Table 1. Assignment accuracy from ten-fold cross validation.
Accuracy per ranka | |||||
Method | Training/Reference set | Fragment length | Genus | Family | Phylum |
LCAb | SilvaMod | F.L.d | 82% | 92% | 99.9% |
LCAb | SilvaMod | 450 bp | 62% | 88% | 99.7% |
LCAb | SilvaMod | 100 bp | 38% | 61% | 94% |
LCAb | Greengenes | F.L.d | 69% | 94% | 99% |
LCAb | Greengenes | 450 bp | 48% | 87% | 99% |
LCAb | Greengenes | 100 bp | 33% | 65% | 94% |
RDPc | Greengenes | F.L.d | – | 97% | 98% |
RDPc | Greengenes | 450 bp | – | 94% | 95% |
RDPc | Greengenes | 100 bp | – | 49% | 51% |
RDPc | RDP v6 | F.L.d | 81% | 95% | 99% |
RDPc | RDP v6 | 450 bp | 73% | 92% | 98% |
RDPc | RDP v6 | 100 bp | 35% | 56% | 90% |
Assignment accuracy defined as number of correct assignments divided by the total number of sequences tested, given at three different ranks. The best values for each combination of rank and fragment length are indicated in bold.
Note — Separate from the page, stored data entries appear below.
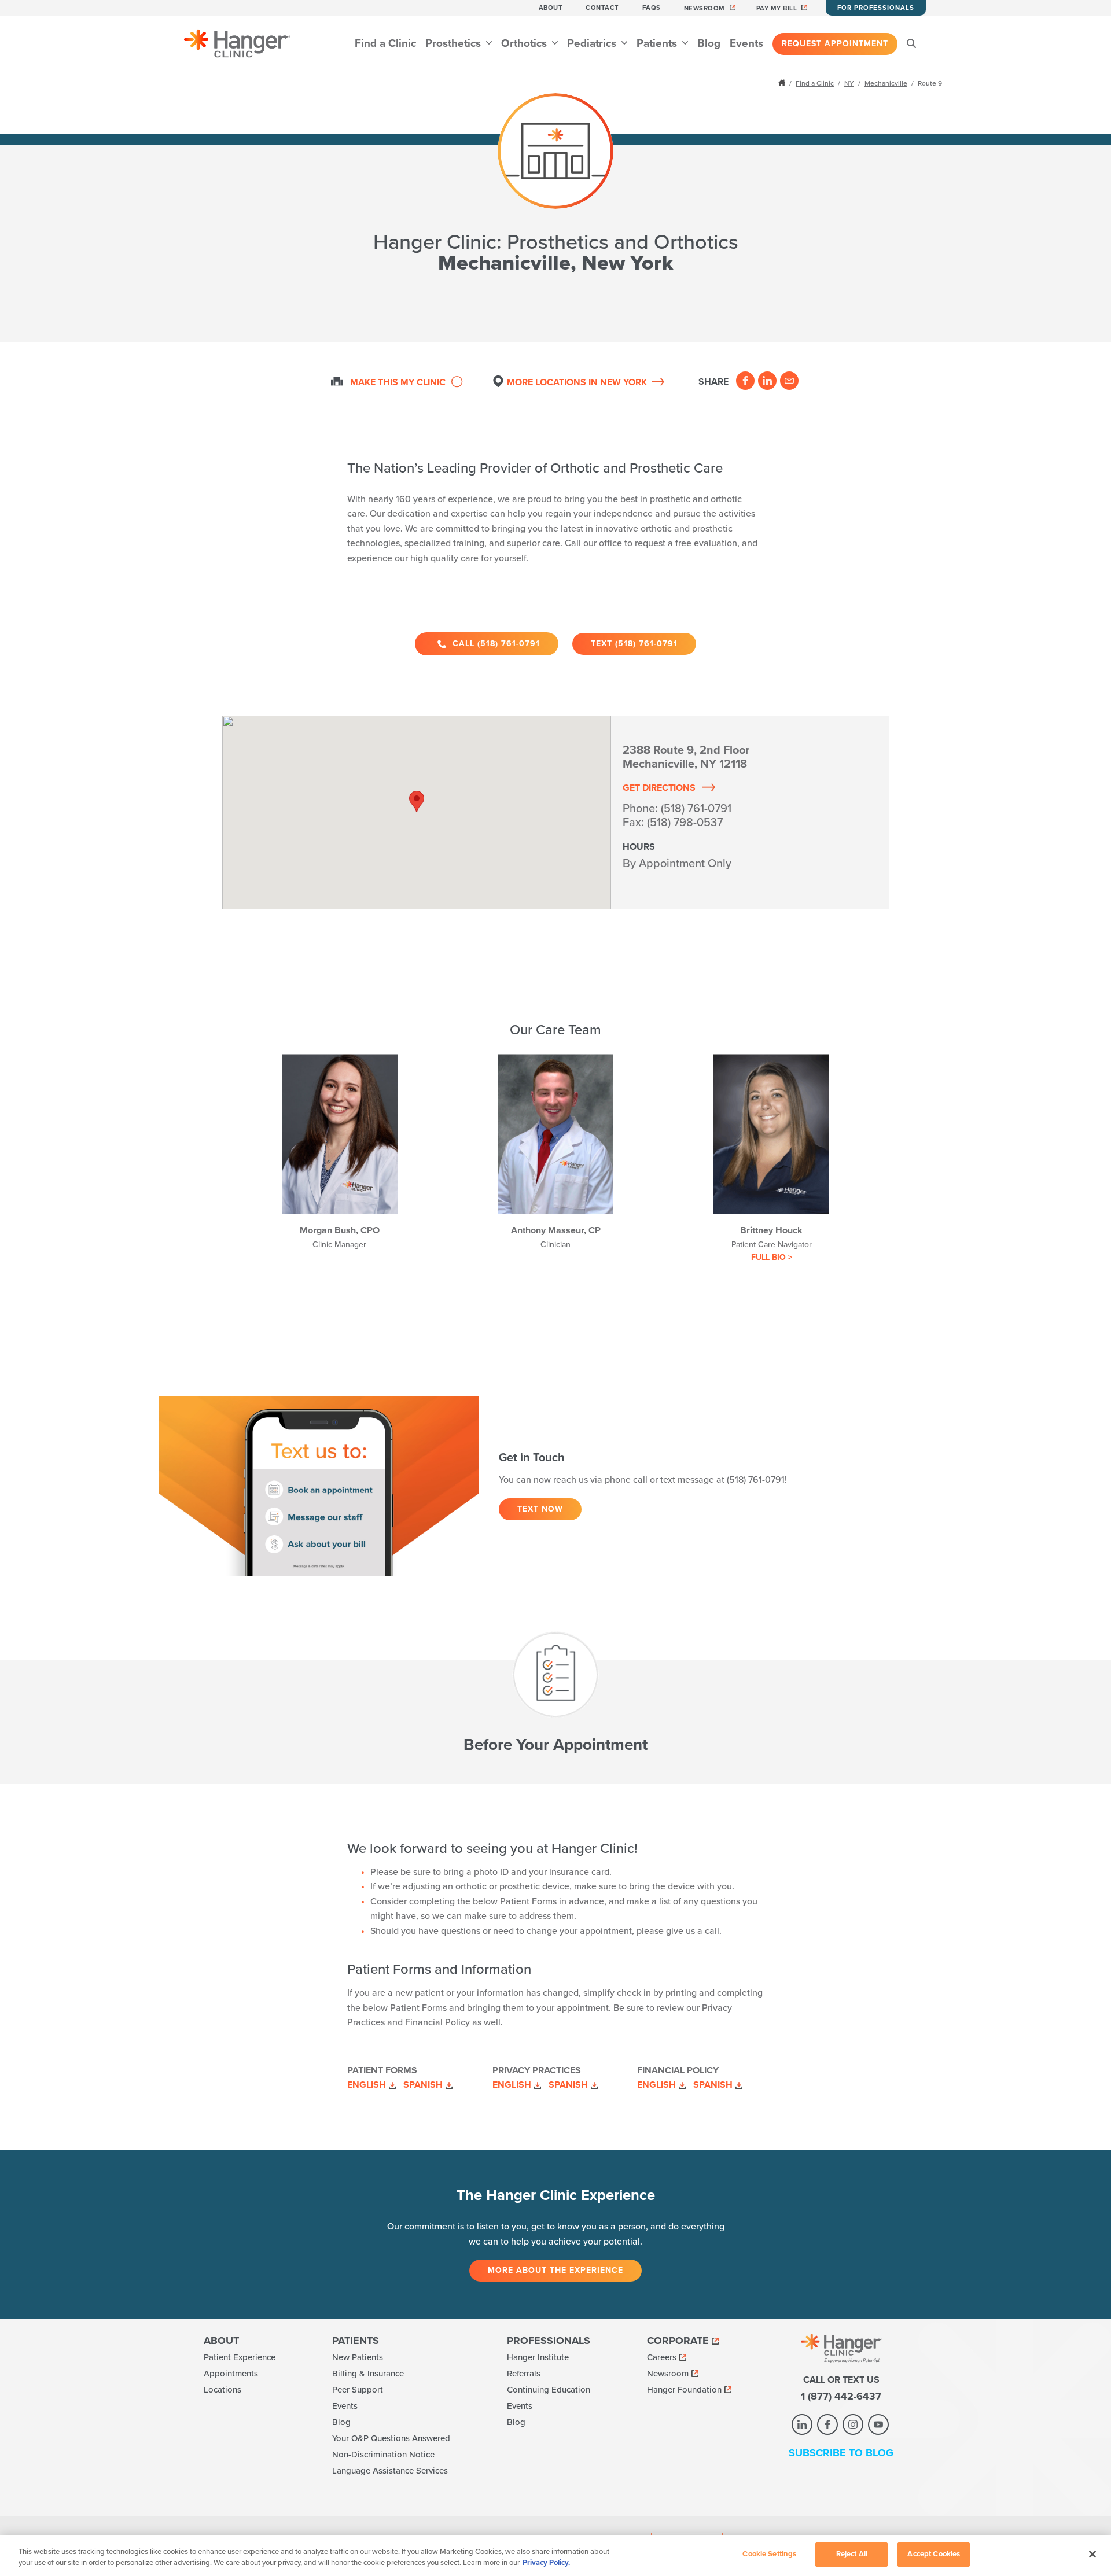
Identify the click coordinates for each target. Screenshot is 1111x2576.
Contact (602, 8)
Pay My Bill (776, 8)
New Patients (357, 2357)
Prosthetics (454, 43)
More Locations (577, 382)
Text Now (540, 1509)
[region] (555, 2555)
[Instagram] (853, 2424)
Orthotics (525, 43)
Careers (661, 2357)
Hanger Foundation (684, 2390)
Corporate (678, 2340)
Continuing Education (548, 2390)
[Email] (789, 380)
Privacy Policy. (546, 2563)
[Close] (1092, 2554)
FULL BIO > (771, 1257)
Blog (708, 43)
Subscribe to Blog (841, 2452)
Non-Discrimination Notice (383, 2454)
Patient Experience (239, 2357)
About (551, 8)
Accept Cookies (933, 2554)
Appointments (231, 2373)
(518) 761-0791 (696, 809)
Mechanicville (885, 83)
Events (746, 43)
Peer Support (357, 2390)
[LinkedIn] (767, 380)
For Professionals (875, 8)
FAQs (651, 8)
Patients (658, 43)
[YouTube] (878, 2424)
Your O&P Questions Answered (391, 2438)
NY (849, 83)
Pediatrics (593, 43)
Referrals (523, 2373)
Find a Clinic (385, 43)
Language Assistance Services (390, 2471)
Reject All (851, 2554)
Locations (222, 2390)
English (366, 2085)
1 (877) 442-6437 (841, 2396)
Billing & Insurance (368, 2373)
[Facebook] (745, 380)
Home (783, 83)
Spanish (423, 2085)
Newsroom (704, 8)
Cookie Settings (769, 2554)
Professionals (548, 2340)
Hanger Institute (538, 2357)
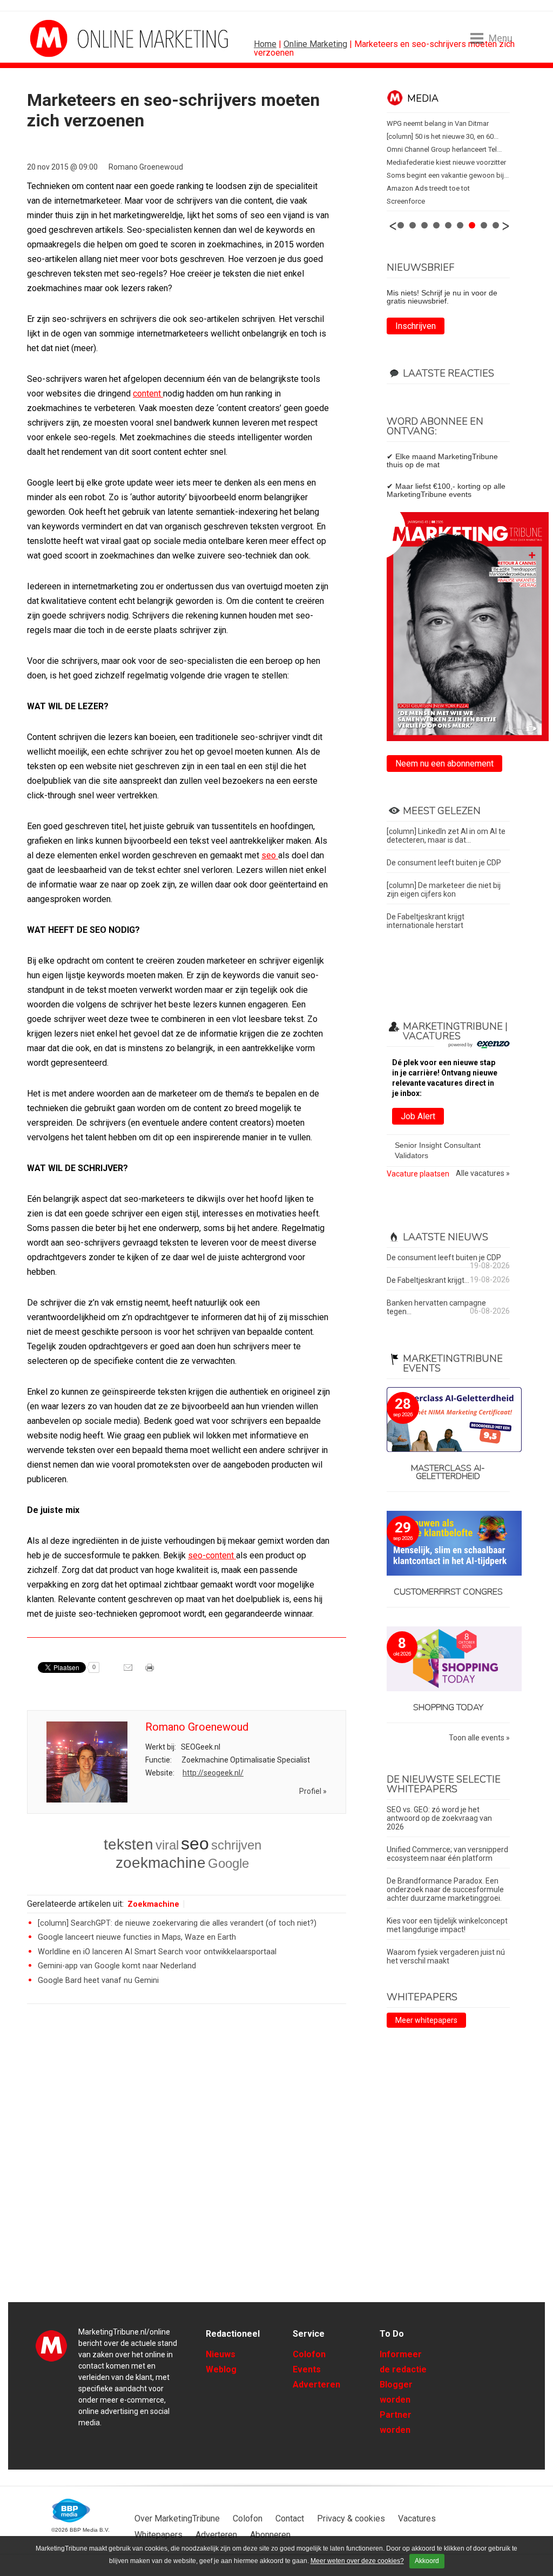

Classification using Megablast alignments and the CREST LCAClassifier within a 2% LCA range of the highest bitscore as well as percent similarity filters.
Naïve Bayes classification using the RDP Classifier with a bootstrap of 0.8. With the Greengenes training set, RDP Classifier was run via the QIIME script assign_taxonomy, which does not classify sequences beyond the family level.
Un-cropped full-length sequences from the reference or training dataset.